BOSTON, May 23 (Reuters) - Hedge funds turned their backs on Johnson & Johnson and Amazon.com Inc in the last months, kicking the former market darlings into a group where they see stock prices dropping, research from Goldman Sachs shows.
Healthcare company Johnson & Johnson, whose share price slipped 3.14 percent through mid-May from Jan. 1, now heads Goldman’s newly created list of “50 Very Important Short Positions.” Exxon Mobil Corp., Intel Corp, International Business Machines and Amazon.com round out the top five companies that represent the largest short positions in the $2 trillion hedge fund industry.
The listing is the newly created counterweight to Goldman’s widely followed VIP list which ranks the 50 stocks that matter most to hedge funds. Four of the five top names now on the short list - Exxon, J&J, Amazon.com and IBM - were listed among the industry’s 50 favorites only three months ago when Goldman last issued its list in February.
The change in heart comes even as some of the named short companies saw share prices rise or dip only modestly. Online retailer Amazon, for example, was up 24 percent through mid-May from the start of the year.
But now some managers are clearly worried.
Greenlight Capital’s David Einhorn, who has been known to tank a stock by simply uttering its name, cast doubt over Amazon a week ago when he called the company’s future a “riddle” at the Ira Sohn investment conference. His musings sparked speculation that he might be short Amazon or might soon go short Amazon. His spokesman declined to comment.
For hedge fund managers, going short, or betting a stock will fall, has long been a key to success. But not this year.

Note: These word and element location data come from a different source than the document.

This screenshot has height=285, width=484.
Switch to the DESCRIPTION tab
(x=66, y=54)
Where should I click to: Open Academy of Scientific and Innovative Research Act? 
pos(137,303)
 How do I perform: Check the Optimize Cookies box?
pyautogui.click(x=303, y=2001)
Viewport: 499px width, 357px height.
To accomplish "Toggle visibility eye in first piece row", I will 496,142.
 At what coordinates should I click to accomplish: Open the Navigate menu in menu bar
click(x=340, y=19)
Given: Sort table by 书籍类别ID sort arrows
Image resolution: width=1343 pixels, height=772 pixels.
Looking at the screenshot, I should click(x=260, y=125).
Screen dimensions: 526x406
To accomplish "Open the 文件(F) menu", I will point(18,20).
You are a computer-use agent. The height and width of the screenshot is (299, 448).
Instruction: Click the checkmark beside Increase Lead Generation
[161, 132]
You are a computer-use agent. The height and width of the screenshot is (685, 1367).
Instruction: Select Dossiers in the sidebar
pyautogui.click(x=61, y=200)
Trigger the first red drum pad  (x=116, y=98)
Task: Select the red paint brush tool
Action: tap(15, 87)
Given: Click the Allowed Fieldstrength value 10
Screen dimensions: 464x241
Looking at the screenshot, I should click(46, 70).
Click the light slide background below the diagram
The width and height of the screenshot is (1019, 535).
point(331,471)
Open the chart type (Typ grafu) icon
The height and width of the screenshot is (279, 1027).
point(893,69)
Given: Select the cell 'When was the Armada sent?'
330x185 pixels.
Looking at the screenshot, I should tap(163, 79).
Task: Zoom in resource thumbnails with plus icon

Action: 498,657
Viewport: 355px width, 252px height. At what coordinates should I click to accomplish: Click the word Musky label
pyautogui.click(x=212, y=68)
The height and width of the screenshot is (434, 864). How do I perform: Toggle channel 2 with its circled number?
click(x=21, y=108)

Goldman research found that hedge funds’ “short stock selections have caused hedge funds to lag both the S&P 500 and the average large-cap mutual fund so far in 2012.”
The average hedge fund had gained 4 percent through the middle of May while the broader market was up twice that, Goldman’s research showed.
During the first three months of 2012, hedge funds turned more optimistic, increasing their net long exposure slightly to 49 percent from 46 percent at the end of the fourth quarter 2011. Most hedge funds still liked what they already liked, leaving them to turn over only 31 percent of all positions.
The industry continued its love affair with technology industry darling Apple Inc, where the stock price is up 37.5 percent despite some roller-coaster moves. Apple ranked No. 1 on the list of stocks that matter most to hedge funds followed by internet software giant Google Inc.
Financial services giant JP Morgan Chase, whose acknowledgement of a multi-billion dollar trading loss has pushed its share price down 21 percent this month, still ranked among the industry’s favorite stocks but did drop to No. 9 from No. 4.
Newcomers on the favorites list include car company Ford Motor Co, whose dramatically improved financial health led to a ratings upgrade from Moody’s Investors Services this week, insurer American International Group, whose earnings more than doubled in the first quarter, and billionaire investor Warren Buffett’s Berkshire Hathaway.
Goldman found that the basket of 50 stocks that “matter most” has outperformed the S&P 500 by 55 basis points on a quarterly basis since 2001 and has outperformed the S&P 500 by 62 basis points for the year to date through May 15.